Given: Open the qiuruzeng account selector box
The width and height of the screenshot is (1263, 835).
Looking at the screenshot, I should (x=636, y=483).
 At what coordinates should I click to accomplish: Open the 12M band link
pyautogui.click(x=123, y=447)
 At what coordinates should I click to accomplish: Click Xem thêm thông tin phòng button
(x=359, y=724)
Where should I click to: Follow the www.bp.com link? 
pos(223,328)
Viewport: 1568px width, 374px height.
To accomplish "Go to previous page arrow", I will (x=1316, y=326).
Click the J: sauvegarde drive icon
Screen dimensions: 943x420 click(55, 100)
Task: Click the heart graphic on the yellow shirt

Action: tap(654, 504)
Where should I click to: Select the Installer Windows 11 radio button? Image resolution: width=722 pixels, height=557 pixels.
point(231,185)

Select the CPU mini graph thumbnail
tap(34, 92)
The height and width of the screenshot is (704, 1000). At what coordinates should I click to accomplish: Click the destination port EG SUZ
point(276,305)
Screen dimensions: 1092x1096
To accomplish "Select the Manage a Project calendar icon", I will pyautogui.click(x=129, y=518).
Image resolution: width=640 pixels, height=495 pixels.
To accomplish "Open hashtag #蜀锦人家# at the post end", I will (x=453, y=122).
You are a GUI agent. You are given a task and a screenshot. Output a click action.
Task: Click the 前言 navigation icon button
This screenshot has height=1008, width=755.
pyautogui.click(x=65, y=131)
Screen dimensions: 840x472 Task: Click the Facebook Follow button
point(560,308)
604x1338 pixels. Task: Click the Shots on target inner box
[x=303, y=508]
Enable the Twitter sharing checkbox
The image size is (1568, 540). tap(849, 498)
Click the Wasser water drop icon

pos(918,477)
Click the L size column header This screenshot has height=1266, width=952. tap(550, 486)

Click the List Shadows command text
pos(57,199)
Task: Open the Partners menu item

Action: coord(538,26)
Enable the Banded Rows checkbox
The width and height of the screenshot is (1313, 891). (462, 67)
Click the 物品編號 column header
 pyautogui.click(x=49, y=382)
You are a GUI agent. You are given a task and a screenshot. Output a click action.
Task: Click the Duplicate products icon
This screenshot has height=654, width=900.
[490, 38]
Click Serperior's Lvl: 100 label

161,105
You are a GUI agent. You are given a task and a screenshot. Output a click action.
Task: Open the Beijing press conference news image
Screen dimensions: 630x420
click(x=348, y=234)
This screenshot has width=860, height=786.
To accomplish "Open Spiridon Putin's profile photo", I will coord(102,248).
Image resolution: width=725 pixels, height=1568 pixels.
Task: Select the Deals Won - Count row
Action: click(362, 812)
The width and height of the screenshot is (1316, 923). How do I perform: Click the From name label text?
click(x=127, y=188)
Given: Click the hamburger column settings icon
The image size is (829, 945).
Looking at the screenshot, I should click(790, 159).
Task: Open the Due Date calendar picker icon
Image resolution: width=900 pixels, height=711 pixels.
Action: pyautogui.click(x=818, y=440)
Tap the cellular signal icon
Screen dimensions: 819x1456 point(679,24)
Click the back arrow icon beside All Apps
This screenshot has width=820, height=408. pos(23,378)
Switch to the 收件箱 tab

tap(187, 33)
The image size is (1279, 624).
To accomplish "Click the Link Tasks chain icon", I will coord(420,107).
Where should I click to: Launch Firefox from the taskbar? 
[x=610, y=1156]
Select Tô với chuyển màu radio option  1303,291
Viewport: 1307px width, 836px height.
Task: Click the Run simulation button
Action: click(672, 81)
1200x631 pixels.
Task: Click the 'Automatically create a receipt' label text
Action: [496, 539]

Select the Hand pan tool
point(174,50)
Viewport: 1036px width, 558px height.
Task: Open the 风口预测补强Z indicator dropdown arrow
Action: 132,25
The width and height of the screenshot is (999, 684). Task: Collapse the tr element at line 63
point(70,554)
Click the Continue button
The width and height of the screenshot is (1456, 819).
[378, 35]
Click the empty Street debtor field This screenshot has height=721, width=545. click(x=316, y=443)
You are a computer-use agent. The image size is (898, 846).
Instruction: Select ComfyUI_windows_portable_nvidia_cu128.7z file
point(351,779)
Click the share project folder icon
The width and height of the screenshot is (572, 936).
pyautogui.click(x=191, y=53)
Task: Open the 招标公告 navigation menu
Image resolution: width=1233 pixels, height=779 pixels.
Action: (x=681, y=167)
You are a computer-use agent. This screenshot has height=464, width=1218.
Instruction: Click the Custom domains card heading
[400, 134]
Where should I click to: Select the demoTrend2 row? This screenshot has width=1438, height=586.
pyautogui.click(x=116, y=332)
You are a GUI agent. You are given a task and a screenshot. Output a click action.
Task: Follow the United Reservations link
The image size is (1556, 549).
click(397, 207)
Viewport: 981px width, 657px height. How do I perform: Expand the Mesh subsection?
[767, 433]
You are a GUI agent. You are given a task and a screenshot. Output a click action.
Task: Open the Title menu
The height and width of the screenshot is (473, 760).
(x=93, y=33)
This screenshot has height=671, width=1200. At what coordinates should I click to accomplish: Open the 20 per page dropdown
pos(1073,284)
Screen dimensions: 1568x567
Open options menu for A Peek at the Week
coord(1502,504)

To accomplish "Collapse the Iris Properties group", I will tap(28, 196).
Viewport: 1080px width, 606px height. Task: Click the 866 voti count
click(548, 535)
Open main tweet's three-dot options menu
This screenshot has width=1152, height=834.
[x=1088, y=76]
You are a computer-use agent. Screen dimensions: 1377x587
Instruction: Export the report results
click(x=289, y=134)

=======

### Work request:
Look through the data above for the string "navigation" and copy every line where it appears.

### Output of the exercise:
Task: Click the 前言 navigation icon button
Task: Open the 招标公告 navigation menu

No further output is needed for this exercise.